No pictures, nothing altered: return the data below.

Records for this task Block Start

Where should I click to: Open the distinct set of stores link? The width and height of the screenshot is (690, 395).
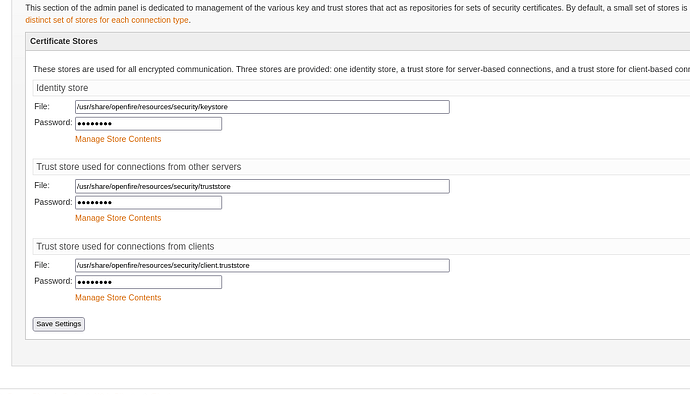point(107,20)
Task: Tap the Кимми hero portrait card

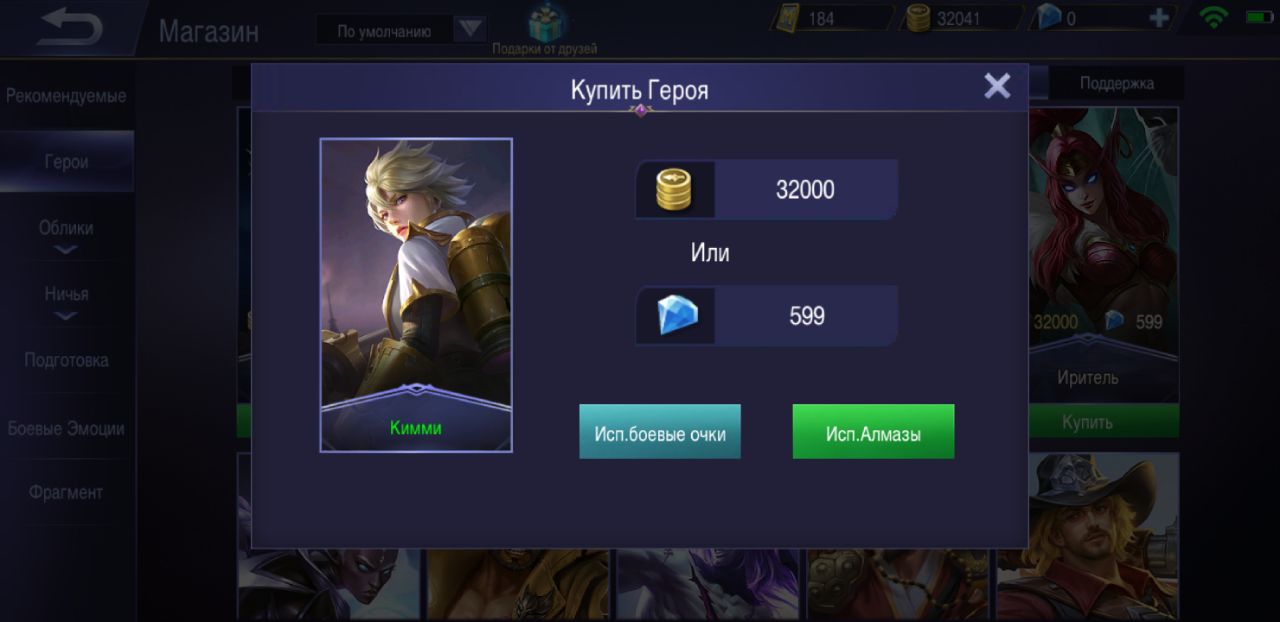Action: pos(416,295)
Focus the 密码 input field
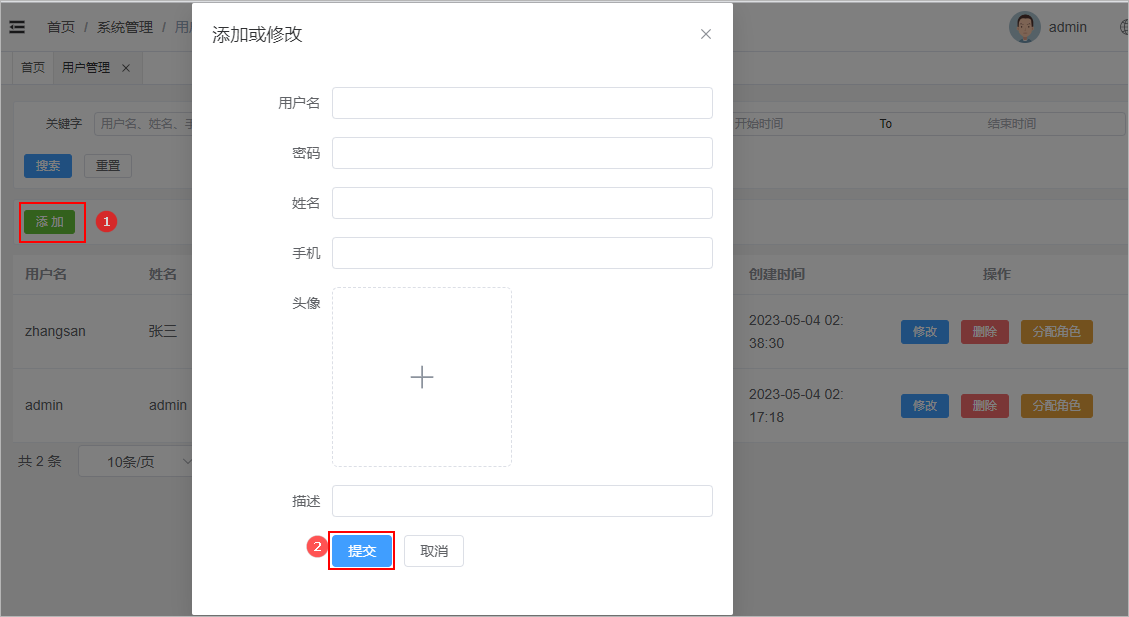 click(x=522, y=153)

Records for this task Block End

▸ **Written answer**:
Where should I click to: Open the distinct set of stores link? The width and height of the screenshot is (690, 395).
point(107,20)
Task: Tap the Кимми hero portrait card

Action: pos(416,295)
Focus the 密码 input field
 click(x=522, y=153)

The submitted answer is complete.